Death by TC
Sometimes my consulting work has me working with different parts of the same very large organisation. At the moment I am simultaneously engaged on national, European and global projects for the one company. These projects are not linked but have come about because individual clients in different roles have each seen a need for what I do.
National projects are easy. Client identifies a need. Client calls. We meet. I draft a proposal. We set a date. I deliver. I get paid. At some later time the client identifies another need and we start again.
European projects are more complicated, not least because of my pathetic Australian monolinguality. These projects are by definition more ambitious with a greater number of moving parts and thus requiring better political skills. My client can sit in the European office and identify a need but rarely can he act on it without first persuading the local offices. For the project to get off the ground a mix of personal entreaties, subtle bribery and naked threats is deployed to manoeuvre the one or two dominant markets to adopt a 'pilot' version of my programme. Once this is deemed positive the rest of Europe will fall in line. The short list of these dominant markets always includes Germany and usually Spain but never the UK and rarely France. Success in Britain is routinely ignored in Europe and the French predeliction for agonisingly long planning processes is a sure fire momentum-killer of wider projects. So I spend much of my time in Frankfurt, Munich, Berlin and Stuttgart in the company of my German-speaking facilitator. The best operators working at a European level do this politicking face-to-face, but once a pilot programme has been agreed the national pattern kicks in: we meet. I draft a proposal. We set a date. I deliver. I get paid. Often, at some later time the national client identifies a local need, finds money in her own budget, and we start again.

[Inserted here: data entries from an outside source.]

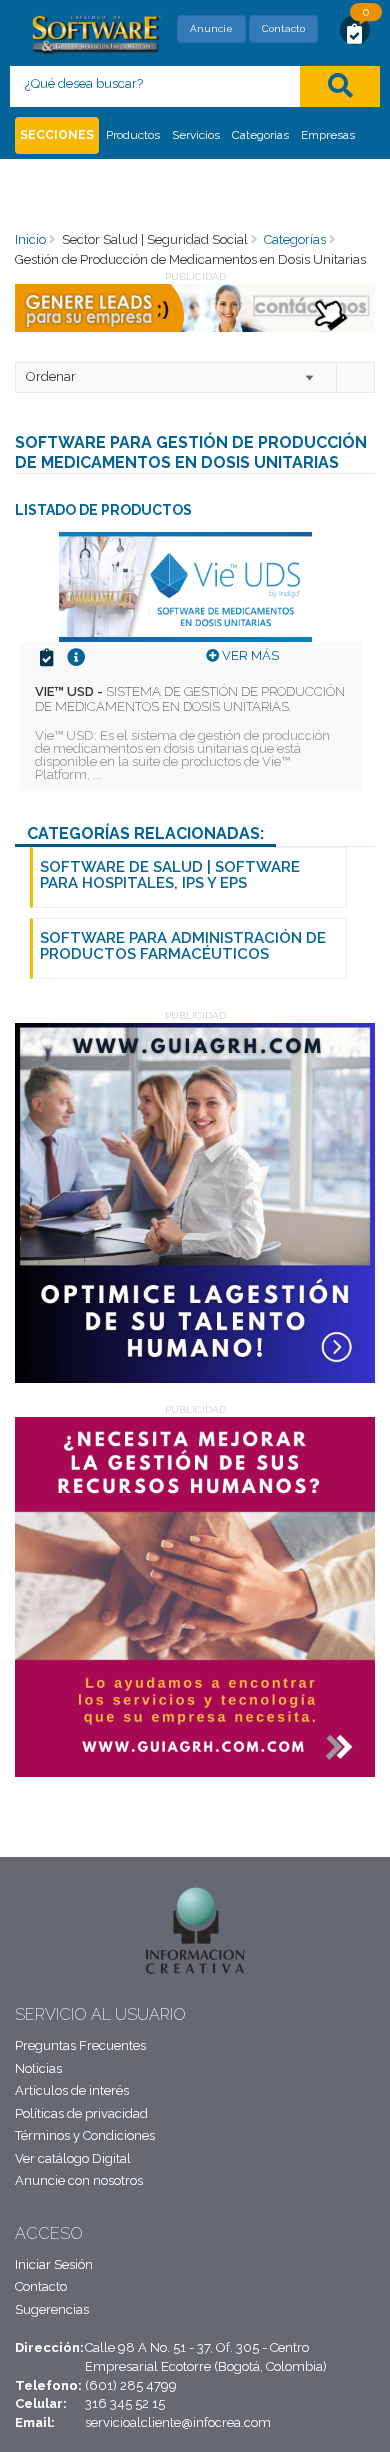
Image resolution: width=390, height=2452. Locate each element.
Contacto (283, 28)
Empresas (328, 135)
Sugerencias (52, 2309)
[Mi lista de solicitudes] (355, 32)
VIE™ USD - (190, 698)
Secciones (57, 135)
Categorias (260, 135)
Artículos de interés (72, 2090)
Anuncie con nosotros (79, 2180)
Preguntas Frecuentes (80, 2045)
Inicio (30, 239)
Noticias (38, 2068)
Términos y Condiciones (85, 2135)
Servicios (196, 135)
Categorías (295, 239)
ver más (249, 655)
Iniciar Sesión (54, 2264)
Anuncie (211, 28)
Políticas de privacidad (81, 2113)
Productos (133, 135)
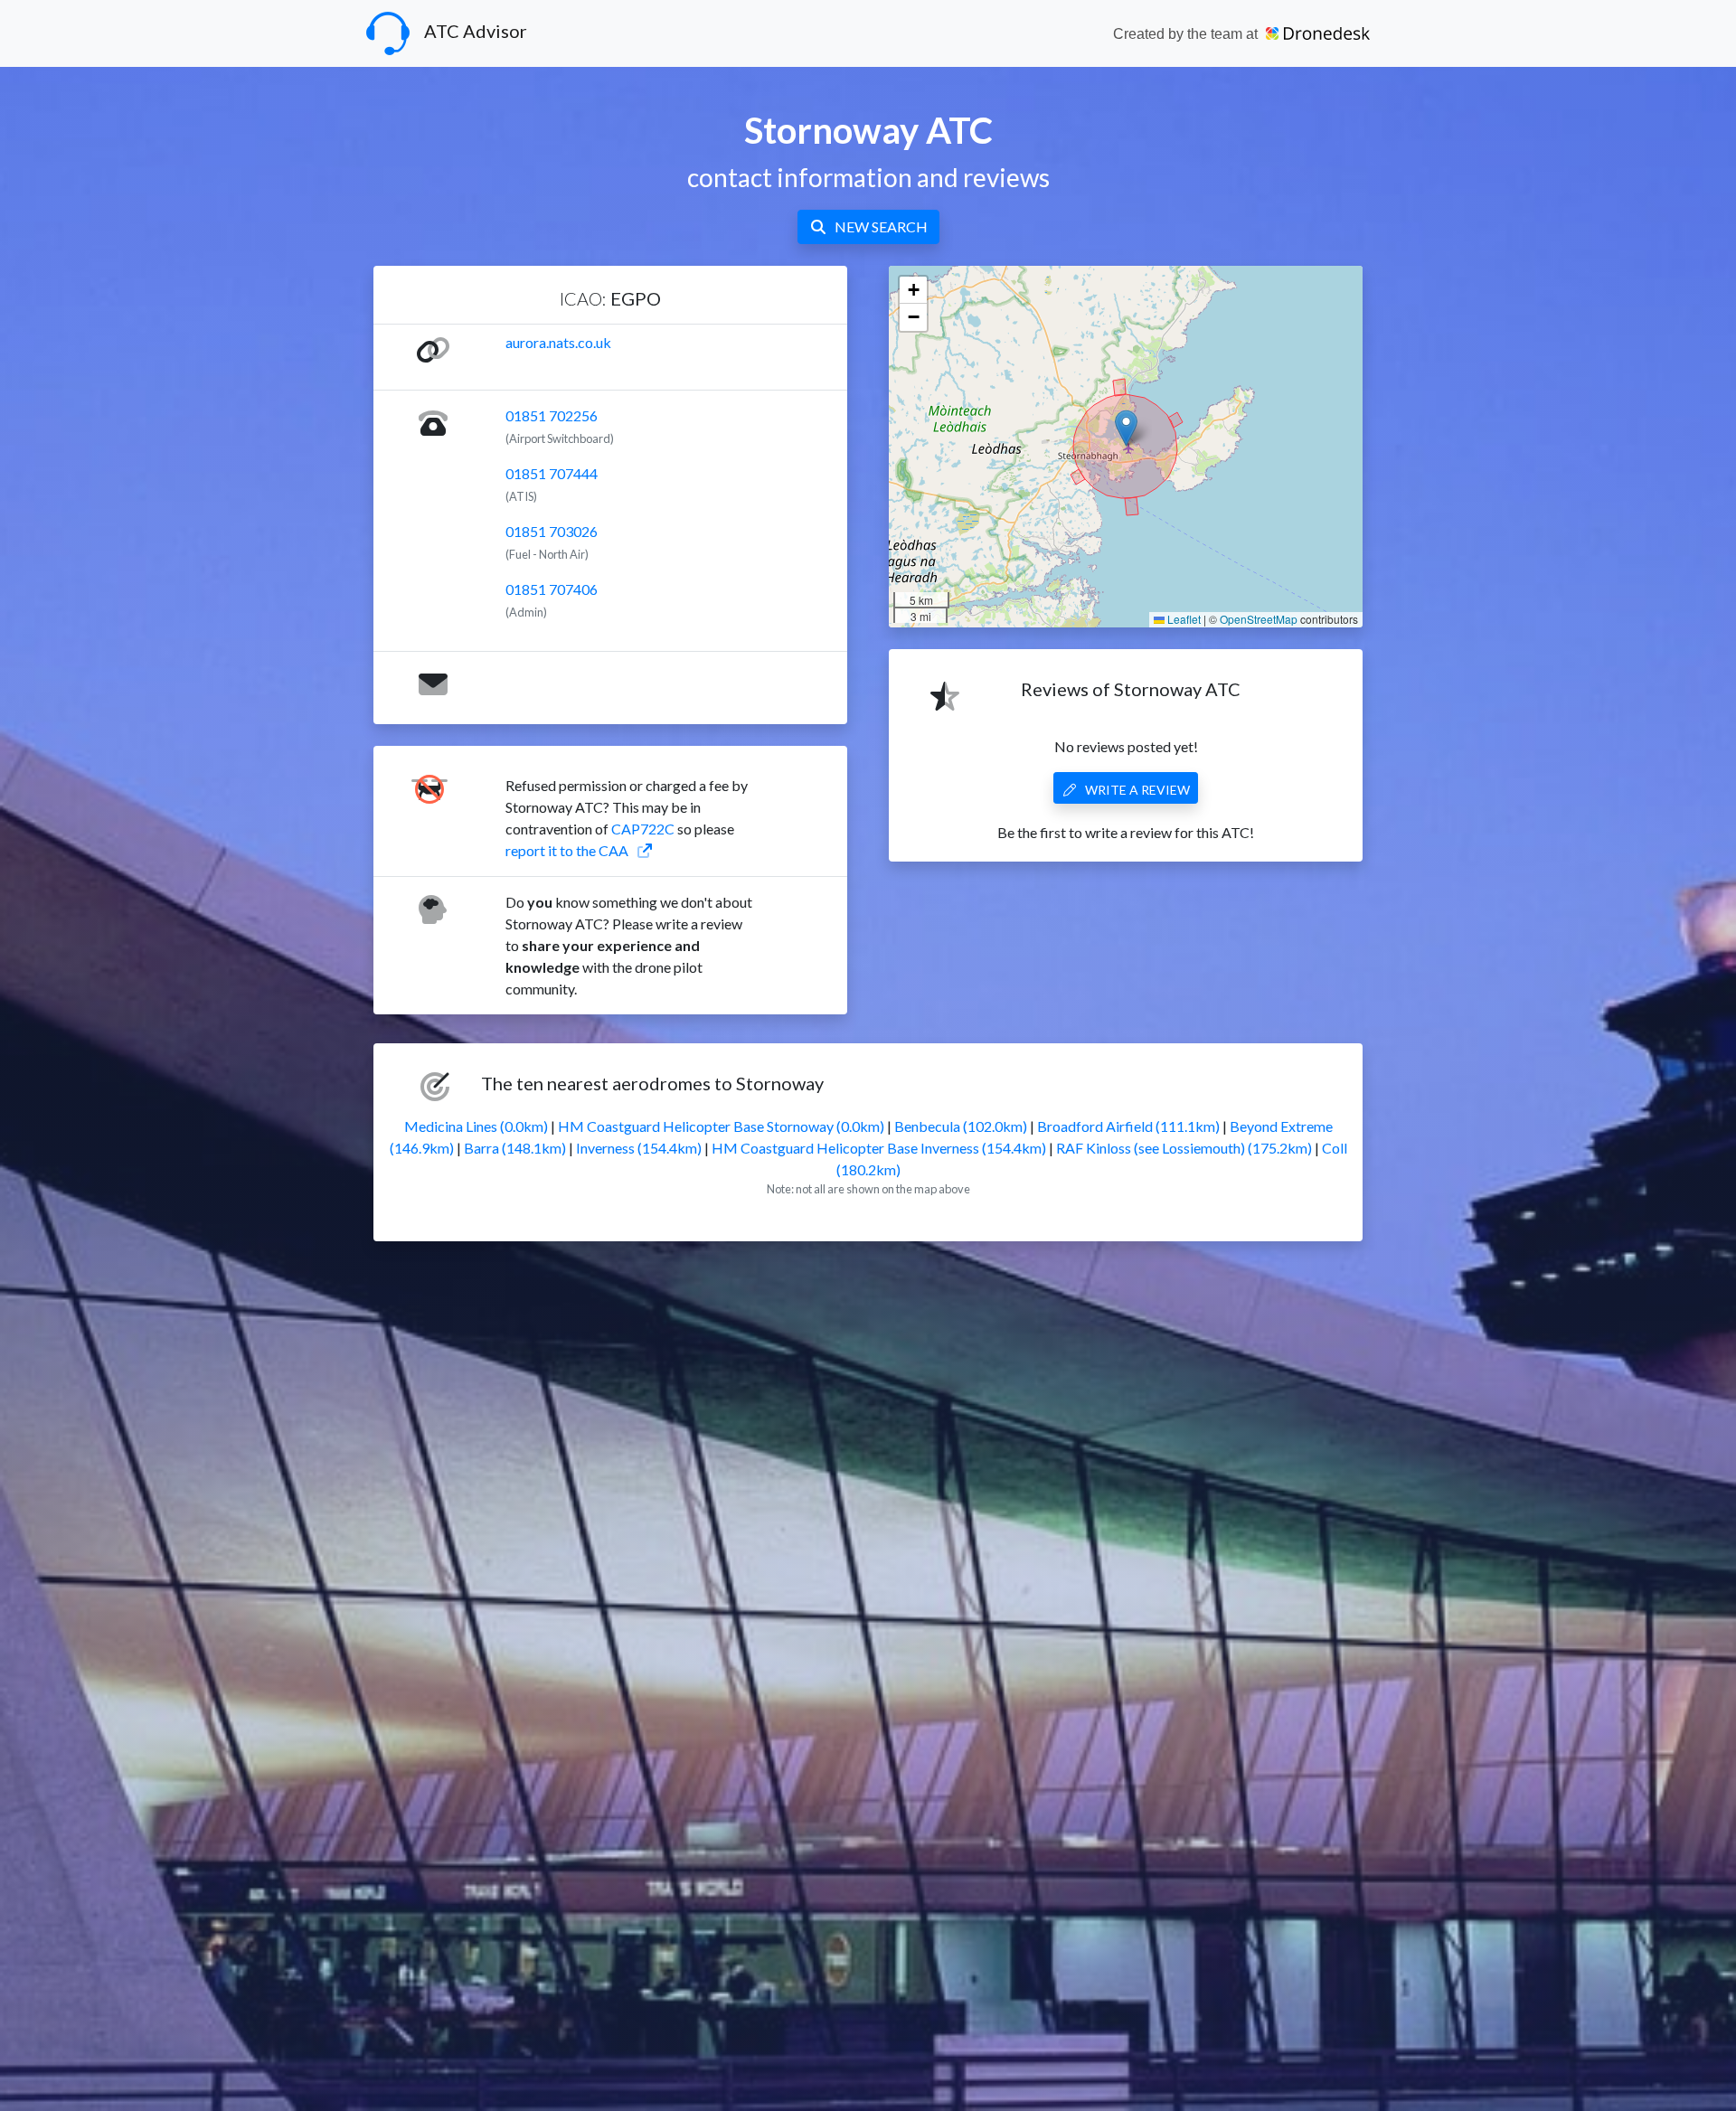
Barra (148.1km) (515, 1147)
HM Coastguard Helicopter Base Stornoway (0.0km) (721, 1126)
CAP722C (643, 828)
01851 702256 (551, 415)
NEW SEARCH (881, 226)
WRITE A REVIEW (1137, 789)
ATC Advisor (475, 31)
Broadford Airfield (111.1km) (1128, 1126)
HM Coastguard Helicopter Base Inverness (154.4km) (879, 1147)
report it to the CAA (566, 850)
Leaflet (1183, 619)
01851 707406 (551, 589)
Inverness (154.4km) (639, 1147)
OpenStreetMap (1258, 619)
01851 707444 (551, 473)
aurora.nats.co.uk (558, 342)
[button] (1126, 428)
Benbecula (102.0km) (960, 1126)
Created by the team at (1187, 34)
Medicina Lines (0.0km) (476, 1126)
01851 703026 (551, 531)
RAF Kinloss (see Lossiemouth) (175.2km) (1184, 1147)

Genuinely global initiatives inhabit an entirely different world. There is a huge and varied constituency that must be convinced of the worth of a project and this cannot often be done face-to-face. Yesterday I spent five hours on a series of teleconferences (TC's) helping a global client sell a programme that is to be deployed on five continents. Anonomised, often heavily accented voices dialing in from cars, homes and offices spent the day jockeying for the last word in an effort to make a valid critique of our offering, to promote a national cause or just to sound sage.
I'm not used to this way of working and being unable to put faces or even countries to the voices makes it doubly hard. For me this is just another project, albeit a very important one, but for anyone in a global role this is a way of life. Even doing the sensible thing by doing as much business face-to-face as possible doesn't solve the problem because the global TC's never stop. Being at a meeting in Japan just means that you dial in from your hotel room in Tokyo instead of your office in London, stifle a yawn and start by thanking everyone else for taking time out of their busy schedules. A quality much overlooked in good global marketing people is the patience to chair these endless phone calls. This requires an ability to distinguish between those unhelpful comments which are born of miscommunication and those which are deliberately aimed at derailing a project. The second category demands a response of 'taking the discussion off-line', which of course means setting up another TC.